Ao Som dos Teares - A dissonância do tempo

Foto: Dennys Raizer Manske

Por Marco Vasques e Rubens da Cunha

Romance, morte e mistério são as promessas do espetáculo Ao Som dos Teares, da Trama Grupo de Teatro, de Brusque. O romance e o mistério ficaram do lado externo do teatro; já a morte se figura no palco, de maneira tímida, pálida, mas aparece. Afinal, estamos em 1949. Na pacata Brusque, na Villa Ida, localizada nos fundos da Fábrica de Tecidos Carlos Renaux, local em que o industrial Ivo Renaux foi morto.

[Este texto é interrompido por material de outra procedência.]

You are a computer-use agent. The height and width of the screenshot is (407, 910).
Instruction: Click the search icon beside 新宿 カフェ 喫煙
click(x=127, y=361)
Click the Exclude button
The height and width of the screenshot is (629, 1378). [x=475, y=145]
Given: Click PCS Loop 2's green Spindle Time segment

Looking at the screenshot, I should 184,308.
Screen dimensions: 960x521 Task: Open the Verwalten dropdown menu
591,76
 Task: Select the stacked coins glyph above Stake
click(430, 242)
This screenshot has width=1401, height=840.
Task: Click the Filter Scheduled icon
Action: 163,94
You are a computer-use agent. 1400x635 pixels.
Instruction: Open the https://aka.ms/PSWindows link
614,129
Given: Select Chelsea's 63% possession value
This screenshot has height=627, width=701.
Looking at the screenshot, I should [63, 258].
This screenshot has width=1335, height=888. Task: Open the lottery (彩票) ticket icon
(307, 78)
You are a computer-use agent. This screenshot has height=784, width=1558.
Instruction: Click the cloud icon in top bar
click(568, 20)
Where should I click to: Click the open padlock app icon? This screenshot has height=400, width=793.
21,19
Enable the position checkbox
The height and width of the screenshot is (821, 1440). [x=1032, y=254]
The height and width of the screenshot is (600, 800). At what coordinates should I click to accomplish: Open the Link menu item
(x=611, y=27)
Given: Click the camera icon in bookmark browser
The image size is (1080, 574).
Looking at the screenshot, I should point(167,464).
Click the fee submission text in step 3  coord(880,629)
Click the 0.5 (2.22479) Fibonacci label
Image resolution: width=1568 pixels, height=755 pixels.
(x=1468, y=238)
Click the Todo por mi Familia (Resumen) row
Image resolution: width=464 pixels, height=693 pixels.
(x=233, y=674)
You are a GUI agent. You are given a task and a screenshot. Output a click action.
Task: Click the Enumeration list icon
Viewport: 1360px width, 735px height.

Ivo era um rico herdeiro de uma potência industrial criada por seu avô. Era jovem, tinha apenas 32 anos. As circunstâncias de sua morte nunca foram realmente esclarecidas, ficaram sempre dançando entre o assassinato e o suicídio. O que se sabe é que depois de comemorar o aniversário, Ivo Renaux passou a noite em um prostíbulo, perto da praia. Ao chegar em casa, embriagado, discutiu com a esposa, e ela foi dormir em um quarto de hóspedes. Dagmar, a esposa, não aturava apenas as bebedeiras e ofensas de Ivo, segundo relatos, também apanhava dele.


Foto: Luis Brusque


Naquela manhã mesmo, o corpo foi encontrado sobre a cama. Estava coberto até acima do peito por um lençol. Havia um revólver caído ao chão. Nenhum vestígio de pólvora foi encontrado em suas mãos. Houve a evidente suspeita sobre a mulher, uma bela curitibana que lembrava Evita Perón. Ela conseguiu absolvição, segundo opinião majoritária da época, por causa de um excelente advogado, contratado a peso de ouro. A justiça, a polícia, a imprensa, a família, a sociedade brusquense emitiram versões diferentes do fato. Tudo se tornou um mistério que ainda hoje movimenta a já não tão pacata Brusque.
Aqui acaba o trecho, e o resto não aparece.